What you should do: Print, exactly as written, the line containing "CapperTek (158, 123)" and every line after it, ending with the final line of the data below.

Dataset entries
=====
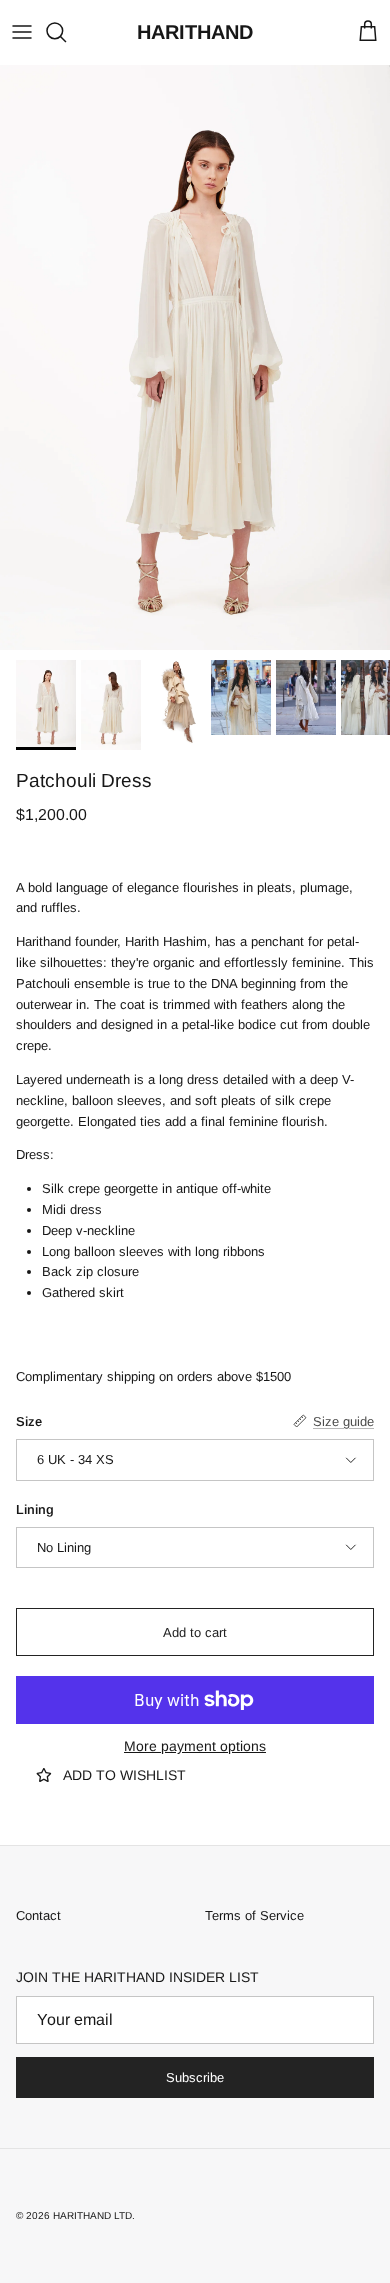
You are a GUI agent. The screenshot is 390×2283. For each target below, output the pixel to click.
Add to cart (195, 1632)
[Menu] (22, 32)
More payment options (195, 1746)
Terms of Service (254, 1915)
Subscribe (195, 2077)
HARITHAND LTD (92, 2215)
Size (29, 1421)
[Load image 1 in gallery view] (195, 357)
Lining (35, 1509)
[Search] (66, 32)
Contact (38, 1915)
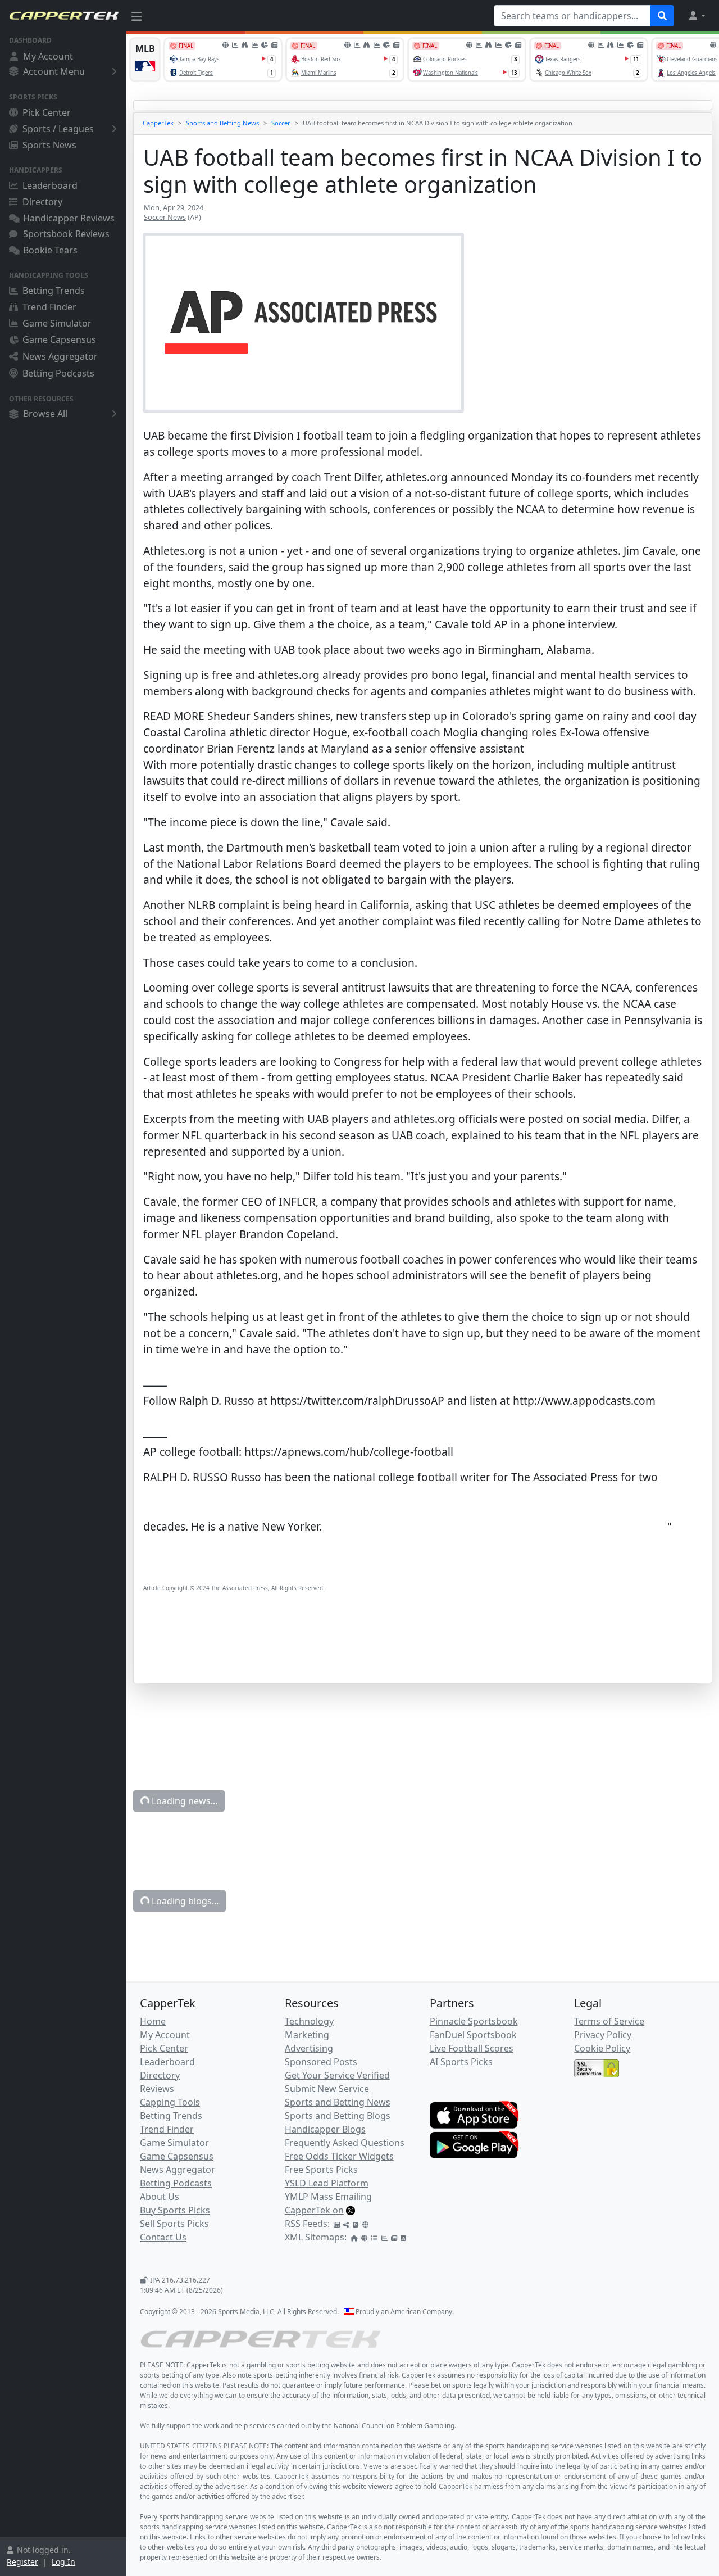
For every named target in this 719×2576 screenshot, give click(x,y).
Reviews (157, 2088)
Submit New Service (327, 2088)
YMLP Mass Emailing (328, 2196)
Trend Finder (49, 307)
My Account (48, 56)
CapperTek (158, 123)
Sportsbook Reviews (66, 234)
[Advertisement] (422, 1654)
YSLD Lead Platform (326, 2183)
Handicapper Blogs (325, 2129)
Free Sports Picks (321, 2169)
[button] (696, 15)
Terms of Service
=====
Response for this exercise:
CapperTek (158, 123)
Sportsbook Reviews (66, 234)
[Advertisement] (422, 1654)
YSLD Lead Platform (326, 2183)
Handicapper Blogs (325, 2129)
Free Sports Picks (321, 2169)
[button] (696, 15)
Terms of Service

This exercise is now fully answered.